The basic framework involves dividing the investment process into two main investment approach: passive and active.
With the passive approach (Buy & Hold), the investor decides to buy an asset for a certain period of time, and then to maintain the position until the end, without modifying the position.
Using an active approach, on the other hand, the investor can reduce their risk exposure, particularly the price volatility, by periodically modifying the asset allocation using specific financial instruments.
CFDs (contracts for difference) are an instrument which allow the investor to profit from a falling price.
The investor, using CFDs, can go long and/or short the underlying stock or equity index.
Financial theory supports the idea that active portfolio management, on the back of risk monitoring and of investment position adjustment, tends to perform better than a passive strategy, after a certain period of time (generally considered to be around 18 months).
The basics of CFDs
CFD investment involves only a small percentage of investors' liquidity because of trading on margins (*), so using CFDs the investor can invest less than the total amount of the deal.
Using CFDs the investor can buy or sell the CFDs underlying: the stock or the equity index correlated to the CFD price.
The investor can trade UK, US and European shares, equity indices on the back of the correlation between CFDs price and the underlying price. It is also possible to trade CFDs on currencies and commodities.
If you are a UK investor, using CFDs you are also exempt from stamp duty.

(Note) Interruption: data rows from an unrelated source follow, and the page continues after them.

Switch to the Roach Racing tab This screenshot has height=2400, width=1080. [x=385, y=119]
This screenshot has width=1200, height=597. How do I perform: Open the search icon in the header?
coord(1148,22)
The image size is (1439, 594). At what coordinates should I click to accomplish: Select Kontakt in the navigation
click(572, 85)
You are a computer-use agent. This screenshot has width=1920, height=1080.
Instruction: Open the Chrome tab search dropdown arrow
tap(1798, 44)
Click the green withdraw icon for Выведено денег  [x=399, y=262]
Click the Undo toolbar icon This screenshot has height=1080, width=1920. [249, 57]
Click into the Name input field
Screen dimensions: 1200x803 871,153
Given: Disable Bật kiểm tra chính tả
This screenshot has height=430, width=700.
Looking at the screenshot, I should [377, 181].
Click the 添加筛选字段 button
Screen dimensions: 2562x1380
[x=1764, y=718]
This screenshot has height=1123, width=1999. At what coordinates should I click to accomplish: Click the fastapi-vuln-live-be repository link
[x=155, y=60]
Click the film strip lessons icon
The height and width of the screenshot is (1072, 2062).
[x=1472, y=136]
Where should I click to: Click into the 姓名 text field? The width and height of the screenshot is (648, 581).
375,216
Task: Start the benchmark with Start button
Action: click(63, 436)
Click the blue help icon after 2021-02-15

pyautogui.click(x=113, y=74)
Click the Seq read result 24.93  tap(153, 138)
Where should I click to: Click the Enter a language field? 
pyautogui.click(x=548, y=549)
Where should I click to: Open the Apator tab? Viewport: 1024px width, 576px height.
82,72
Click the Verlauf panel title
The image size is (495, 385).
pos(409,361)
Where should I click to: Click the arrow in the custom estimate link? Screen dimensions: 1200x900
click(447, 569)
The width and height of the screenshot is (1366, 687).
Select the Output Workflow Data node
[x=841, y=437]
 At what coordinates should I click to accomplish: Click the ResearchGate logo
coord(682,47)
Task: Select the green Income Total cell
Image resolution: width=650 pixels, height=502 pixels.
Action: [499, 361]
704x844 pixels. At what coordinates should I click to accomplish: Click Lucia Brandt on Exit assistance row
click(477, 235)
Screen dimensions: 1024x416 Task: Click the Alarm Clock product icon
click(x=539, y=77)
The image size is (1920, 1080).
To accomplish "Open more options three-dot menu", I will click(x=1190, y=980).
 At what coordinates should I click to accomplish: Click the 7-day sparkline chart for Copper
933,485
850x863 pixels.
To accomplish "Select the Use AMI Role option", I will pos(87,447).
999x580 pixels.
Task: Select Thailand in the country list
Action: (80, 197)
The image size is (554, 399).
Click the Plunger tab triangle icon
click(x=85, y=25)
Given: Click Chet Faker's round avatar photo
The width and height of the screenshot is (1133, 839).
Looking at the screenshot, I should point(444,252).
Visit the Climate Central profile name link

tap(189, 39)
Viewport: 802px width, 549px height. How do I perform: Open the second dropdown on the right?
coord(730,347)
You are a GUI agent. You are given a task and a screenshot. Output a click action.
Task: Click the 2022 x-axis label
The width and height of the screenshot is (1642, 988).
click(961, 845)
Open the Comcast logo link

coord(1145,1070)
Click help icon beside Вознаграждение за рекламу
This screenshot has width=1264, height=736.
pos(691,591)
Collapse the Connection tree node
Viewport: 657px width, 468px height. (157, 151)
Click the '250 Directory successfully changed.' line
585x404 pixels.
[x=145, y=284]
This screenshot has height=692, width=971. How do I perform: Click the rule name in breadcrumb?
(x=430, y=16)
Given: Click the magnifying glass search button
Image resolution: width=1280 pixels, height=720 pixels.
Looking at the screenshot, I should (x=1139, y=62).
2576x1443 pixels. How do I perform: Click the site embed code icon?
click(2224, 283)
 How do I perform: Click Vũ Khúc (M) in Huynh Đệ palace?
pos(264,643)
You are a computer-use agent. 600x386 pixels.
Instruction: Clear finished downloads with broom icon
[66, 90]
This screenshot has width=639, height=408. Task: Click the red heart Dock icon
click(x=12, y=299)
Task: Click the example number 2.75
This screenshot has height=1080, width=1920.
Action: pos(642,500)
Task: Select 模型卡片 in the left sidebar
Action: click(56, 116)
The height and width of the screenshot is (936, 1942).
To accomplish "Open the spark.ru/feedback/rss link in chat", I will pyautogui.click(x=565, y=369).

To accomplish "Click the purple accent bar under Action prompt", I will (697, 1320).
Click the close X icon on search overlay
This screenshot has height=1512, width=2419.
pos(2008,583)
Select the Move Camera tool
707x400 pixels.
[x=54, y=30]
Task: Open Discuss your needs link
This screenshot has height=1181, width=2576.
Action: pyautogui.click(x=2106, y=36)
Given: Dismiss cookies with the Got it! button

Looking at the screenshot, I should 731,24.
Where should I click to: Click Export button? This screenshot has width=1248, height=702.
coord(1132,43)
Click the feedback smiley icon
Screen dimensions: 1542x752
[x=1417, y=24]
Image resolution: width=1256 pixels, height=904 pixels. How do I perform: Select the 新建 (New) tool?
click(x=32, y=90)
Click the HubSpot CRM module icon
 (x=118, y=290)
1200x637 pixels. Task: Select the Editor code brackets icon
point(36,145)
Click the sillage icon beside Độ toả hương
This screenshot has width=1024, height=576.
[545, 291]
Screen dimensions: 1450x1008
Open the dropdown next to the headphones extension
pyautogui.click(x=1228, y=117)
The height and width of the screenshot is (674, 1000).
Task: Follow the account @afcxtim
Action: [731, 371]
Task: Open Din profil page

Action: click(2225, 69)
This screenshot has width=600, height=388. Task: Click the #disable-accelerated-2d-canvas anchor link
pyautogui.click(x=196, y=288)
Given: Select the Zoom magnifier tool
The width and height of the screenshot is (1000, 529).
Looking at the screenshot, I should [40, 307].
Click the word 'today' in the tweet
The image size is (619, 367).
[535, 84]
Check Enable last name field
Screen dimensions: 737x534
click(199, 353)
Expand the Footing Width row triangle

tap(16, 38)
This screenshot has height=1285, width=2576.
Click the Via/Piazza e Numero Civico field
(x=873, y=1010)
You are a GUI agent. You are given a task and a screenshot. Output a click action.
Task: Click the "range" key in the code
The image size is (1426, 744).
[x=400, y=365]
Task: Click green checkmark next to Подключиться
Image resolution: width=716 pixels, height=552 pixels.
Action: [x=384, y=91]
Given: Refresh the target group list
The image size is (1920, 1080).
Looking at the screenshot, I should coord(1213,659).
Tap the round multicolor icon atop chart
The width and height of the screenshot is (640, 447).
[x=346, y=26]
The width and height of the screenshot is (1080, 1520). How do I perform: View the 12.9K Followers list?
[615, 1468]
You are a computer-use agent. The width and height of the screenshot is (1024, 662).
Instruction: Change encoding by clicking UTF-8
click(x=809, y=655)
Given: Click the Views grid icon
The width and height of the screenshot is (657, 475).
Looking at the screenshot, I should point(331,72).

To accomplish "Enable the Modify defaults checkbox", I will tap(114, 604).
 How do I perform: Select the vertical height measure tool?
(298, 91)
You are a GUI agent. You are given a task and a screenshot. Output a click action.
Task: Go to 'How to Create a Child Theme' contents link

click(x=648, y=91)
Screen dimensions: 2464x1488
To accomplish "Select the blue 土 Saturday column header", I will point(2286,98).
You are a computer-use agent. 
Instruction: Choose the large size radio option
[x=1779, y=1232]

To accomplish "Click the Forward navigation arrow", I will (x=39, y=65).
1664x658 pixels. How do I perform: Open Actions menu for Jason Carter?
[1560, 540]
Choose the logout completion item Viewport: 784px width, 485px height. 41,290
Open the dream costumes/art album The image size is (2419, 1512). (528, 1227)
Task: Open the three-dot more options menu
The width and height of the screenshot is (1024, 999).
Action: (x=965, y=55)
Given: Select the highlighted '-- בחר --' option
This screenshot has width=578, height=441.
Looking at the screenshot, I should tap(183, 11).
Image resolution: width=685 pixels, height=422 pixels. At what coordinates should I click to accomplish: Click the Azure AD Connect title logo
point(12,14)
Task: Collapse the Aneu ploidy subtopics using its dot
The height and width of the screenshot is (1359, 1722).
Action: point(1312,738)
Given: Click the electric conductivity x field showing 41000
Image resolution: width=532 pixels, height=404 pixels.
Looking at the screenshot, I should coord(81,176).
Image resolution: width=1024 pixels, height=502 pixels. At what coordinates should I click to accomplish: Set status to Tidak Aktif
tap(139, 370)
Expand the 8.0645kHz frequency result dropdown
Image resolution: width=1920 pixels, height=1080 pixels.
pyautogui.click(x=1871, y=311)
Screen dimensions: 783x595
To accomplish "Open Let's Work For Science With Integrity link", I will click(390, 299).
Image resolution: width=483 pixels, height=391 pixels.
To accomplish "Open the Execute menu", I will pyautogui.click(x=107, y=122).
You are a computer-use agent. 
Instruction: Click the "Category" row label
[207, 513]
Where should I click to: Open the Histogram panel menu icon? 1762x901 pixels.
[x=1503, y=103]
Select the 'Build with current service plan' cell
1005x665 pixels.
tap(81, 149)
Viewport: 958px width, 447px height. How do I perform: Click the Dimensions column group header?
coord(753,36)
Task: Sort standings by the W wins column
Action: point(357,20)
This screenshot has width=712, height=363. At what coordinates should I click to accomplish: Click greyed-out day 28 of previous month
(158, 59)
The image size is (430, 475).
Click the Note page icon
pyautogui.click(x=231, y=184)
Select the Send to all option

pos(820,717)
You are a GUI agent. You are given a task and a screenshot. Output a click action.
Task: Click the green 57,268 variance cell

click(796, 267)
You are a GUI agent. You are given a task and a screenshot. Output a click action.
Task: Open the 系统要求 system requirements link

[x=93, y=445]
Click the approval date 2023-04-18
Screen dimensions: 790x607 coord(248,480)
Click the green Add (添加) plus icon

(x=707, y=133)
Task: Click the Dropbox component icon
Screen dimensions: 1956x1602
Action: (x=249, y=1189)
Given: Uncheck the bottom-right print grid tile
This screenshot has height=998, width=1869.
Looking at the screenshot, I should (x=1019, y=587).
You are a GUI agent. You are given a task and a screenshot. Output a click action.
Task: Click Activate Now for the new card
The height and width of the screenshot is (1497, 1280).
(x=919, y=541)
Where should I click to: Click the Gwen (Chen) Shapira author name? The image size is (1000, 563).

(*) Purchasing stocks or CFDs on margin means that the investor borrows part of the purchase price of the stock or CFD from a broker. The margin account is the portion of the purchase price contributed by the investor; the remainder is borrowed from the broker. If the margin is 10% of the purchase amount, it means that the investor could deposit just 10% of liquidity and could participate in the investment for 100% of the purchase amount, with the broker financing 90% of the deal. In this case, the participation rate is 1:10 or 10 times the initial margin.